Exercise: The entire listing, reproduced exactly and stripped of images, is the expected output.

----------

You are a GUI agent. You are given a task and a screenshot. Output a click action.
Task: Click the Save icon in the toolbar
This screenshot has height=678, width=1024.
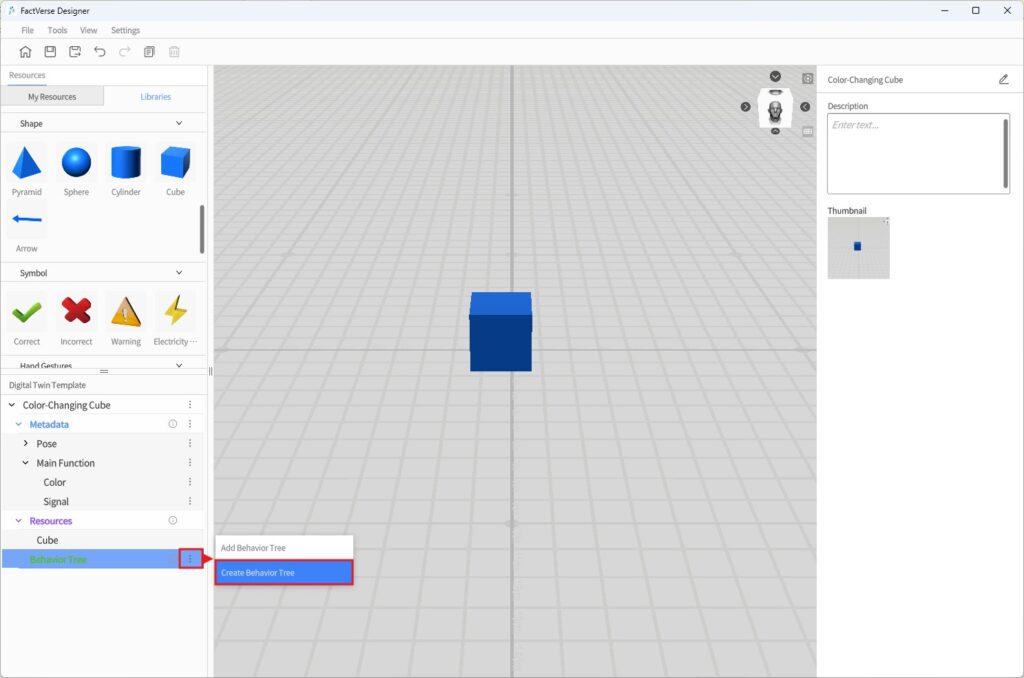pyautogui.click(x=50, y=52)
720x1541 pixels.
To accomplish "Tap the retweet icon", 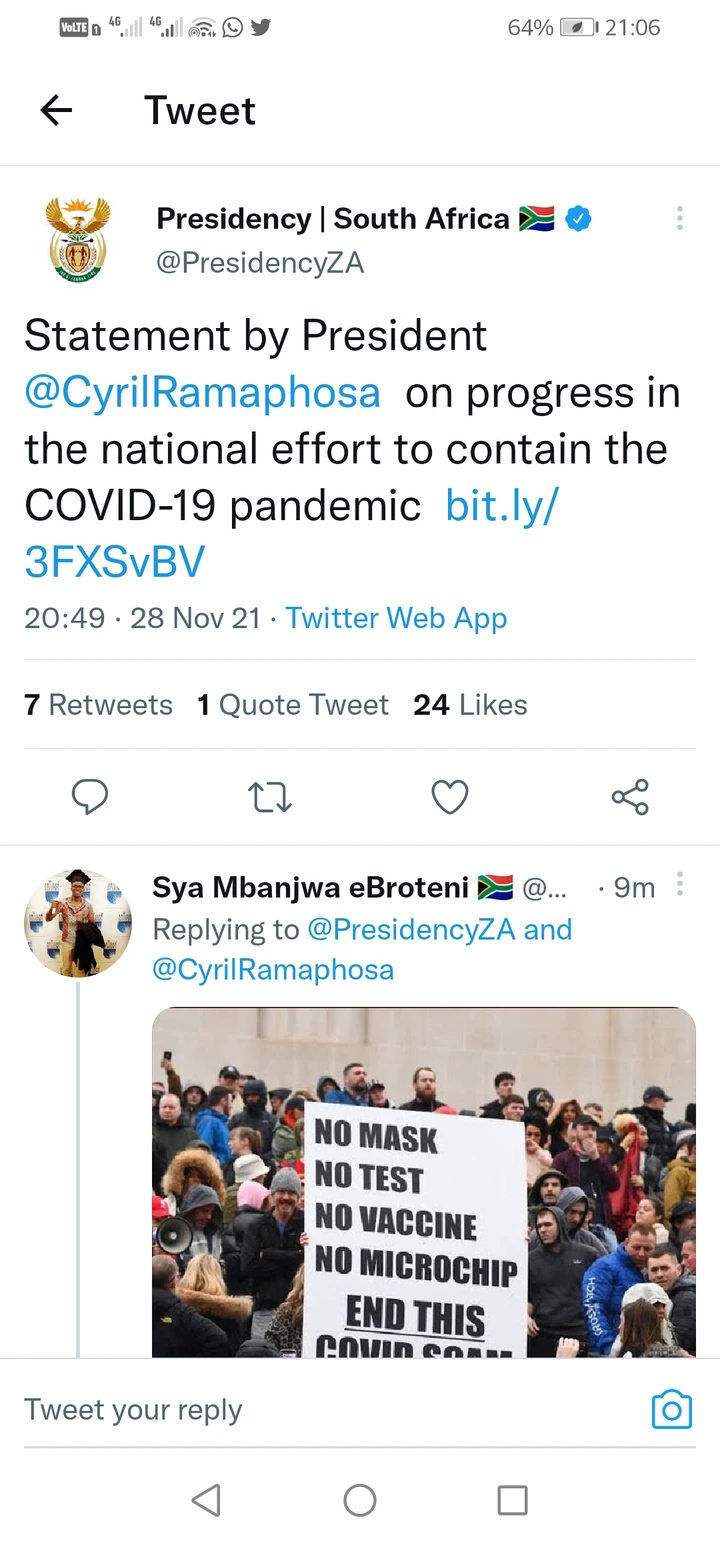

----------

Solution to the exercise:
You are a GUI agent. You are given a task and a screenshot. Output a click action.
Task: Click the Save icon in the toolbar
This screenshot has height=678, width=1024.
pyautogui.click(x=50, y=52)
720x1541 pixels.
To accomplish "Tap the retweet icon", 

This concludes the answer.